Albano conta que o seu primeiro negócio foi revender pão que adquiria numa padaria na Caop, em Cacuaco. Agarrado ao trecho da música, “em Luanda o sol brilha para todos, o segredo é trabalhar”, (a sua música de eleição e um hino de negociante). Estava ele a dar os primeiros passos. As poupanças que fazia permitiram-no comprar um carro-de- mão, focado na transportação de bens das quitandeiras e clientes da praça da Caop e fazer outros serviços nos bairros periféricos. Com o faro afinado ao negócio, poder e vontade, direcciona os seus “disparos” para os meandros de moto táxi (kupapata), em pouco tempo Albano comprou uma motorizada. Semanalmente, amealhava mais de kz 7 mil, a tenacidade e perseverança, deram-lhe vazão para mais duas motorizadas. Assim, emprega duas pessoas que tinham a obrigação de entregar sete mil kwanzas semanalmente. Daí nunca mais parou, pois facturava todos os dias. O investimento inicial foi de kz 70 mil. Hoje prospera e diz que, dá para viver de moto-táxi.
O dinheiro para ser obtido requer muito sacrifício, às vezes mais, ás vezes menos, nunca é questão de sorte, é preciso transpirar e atravessar barreiras. Algumas ratoeiras são montadas por pessoas próxima”,

Concorrência

O negócio é concorrido, ainda assim recebe kz 14 mil/semana de cada motoqueiro. As obrigações salariais são responsabilidade de cada um, que durante um dia no fim-de-semana faz o seu ordenado. A manutenção está reservada ao utilizador. Enquanto as duas Kupapatas prestam outros serviços, Albano compra uma motorizada de 3 rodas a famosa (Avo veio) actua no aluguer às peixeiras. Por cada corrida recebe kz 3 mil, aliás a distância determina o preço. No final o dia está ganho, “facturo o suficiente”, disse.

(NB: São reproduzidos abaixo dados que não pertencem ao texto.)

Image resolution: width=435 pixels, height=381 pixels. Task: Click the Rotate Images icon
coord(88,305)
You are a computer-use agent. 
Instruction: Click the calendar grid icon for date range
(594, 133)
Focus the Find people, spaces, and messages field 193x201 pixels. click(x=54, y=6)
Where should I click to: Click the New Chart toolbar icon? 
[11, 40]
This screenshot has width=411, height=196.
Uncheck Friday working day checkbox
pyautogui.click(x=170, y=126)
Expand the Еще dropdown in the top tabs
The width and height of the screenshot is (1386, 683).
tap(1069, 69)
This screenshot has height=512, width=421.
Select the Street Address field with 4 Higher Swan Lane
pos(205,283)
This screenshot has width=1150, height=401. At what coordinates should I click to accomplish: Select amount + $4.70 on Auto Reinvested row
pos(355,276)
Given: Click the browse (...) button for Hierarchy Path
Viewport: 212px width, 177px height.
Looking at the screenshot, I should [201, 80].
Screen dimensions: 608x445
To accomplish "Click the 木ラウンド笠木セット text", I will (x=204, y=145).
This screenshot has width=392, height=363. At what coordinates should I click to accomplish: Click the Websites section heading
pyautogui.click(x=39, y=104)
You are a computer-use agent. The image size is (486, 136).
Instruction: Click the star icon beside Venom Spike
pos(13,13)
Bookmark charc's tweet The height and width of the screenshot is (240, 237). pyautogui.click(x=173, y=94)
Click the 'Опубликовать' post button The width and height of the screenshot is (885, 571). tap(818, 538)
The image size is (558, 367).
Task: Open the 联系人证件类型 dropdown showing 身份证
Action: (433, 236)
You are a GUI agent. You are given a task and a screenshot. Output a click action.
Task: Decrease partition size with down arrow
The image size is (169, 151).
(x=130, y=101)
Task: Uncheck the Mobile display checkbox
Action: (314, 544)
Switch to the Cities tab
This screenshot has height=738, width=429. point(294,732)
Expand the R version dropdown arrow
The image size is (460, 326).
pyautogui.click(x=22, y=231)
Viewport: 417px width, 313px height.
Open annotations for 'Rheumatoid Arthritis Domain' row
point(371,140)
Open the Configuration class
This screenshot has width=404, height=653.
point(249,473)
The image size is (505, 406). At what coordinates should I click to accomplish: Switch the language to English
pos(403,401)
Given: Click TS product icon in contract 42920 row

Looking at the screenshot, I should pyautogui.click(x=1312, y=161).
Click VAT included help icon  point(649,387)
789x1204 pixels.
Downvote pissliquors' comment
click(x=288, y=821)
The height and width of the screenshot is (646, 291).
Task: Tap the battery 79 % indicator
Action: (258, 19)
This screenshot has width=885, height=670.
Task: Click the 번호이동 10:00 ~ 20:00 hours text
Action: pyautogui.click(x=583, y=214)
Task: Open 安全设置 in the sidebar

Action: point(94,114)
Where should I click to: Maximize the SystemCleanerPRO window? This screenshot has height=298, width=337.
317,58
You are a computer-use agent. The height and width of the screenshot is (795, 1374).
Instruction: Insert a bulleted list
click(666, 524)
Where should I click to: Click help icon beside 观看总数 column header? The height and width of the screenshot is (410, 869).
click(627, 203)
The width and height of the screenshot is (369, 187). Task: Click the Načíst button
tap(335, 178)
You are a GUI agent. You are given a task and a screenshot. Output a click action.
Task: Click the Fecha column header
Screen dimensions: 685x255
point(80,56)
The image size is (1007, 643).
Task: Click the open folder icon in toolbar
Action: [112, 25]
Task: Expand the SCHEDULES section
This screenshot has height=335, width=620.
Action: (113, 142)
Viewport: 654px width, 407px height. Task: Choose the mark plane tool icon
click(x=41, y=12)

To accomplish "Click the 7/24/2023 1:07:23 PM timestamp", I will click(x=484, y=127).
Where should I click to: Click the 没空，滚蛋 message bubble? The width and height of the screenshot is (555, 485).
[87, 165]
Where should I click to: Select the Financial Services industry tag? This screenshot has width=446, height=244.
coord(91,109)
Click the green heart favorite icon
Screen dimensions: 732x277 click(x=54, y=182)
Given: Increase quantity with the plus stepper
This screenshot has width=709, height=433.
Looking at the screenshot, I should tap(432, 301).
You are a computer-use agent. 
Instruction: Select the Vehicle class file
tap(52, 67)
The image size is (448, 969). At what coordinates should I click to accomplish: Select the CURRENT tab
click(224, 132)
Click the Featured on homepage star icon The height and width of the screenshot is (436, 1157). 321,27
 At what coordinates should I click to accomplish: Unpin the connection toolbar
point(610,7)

Muito solicitado no local, por causa da qualidade e eficácia do seu trabalho, a ascensão já começa a provocar a dor de “cotovelo” aos seus concorrentes. “ Albano vem cá, ah depois vem vamos à Funda, assim acontece. Ao lado os outros vão franzindo a testa em reprovação ao sucesso do jovem. “ Isto não me preocupa, trabalho com a força de Deus, o resto não me incomoda o que vou fazer é redobrar o trabalho, investir mais e facturar mais e mais “, realça o jovem que diz estar habituado com a mania dos “preguiçosos”.
Com a ascensão e facturação, o jovem conseguiu construir duas casas com boas dimensões, e qualidade para duas mulheres que coabitam com o jovem promissor. Das duas relações conjugais surgiram três filhos, que estudam em bons colégios de Cacuaco, segundo Américo, que almeja um futuro melhor com uma formação sólida. “ Não falta nada para as duas, há desde alimentação, assistência médica e recreio para os filhos no fim-de-semana, assim vai a minha vida”, disse.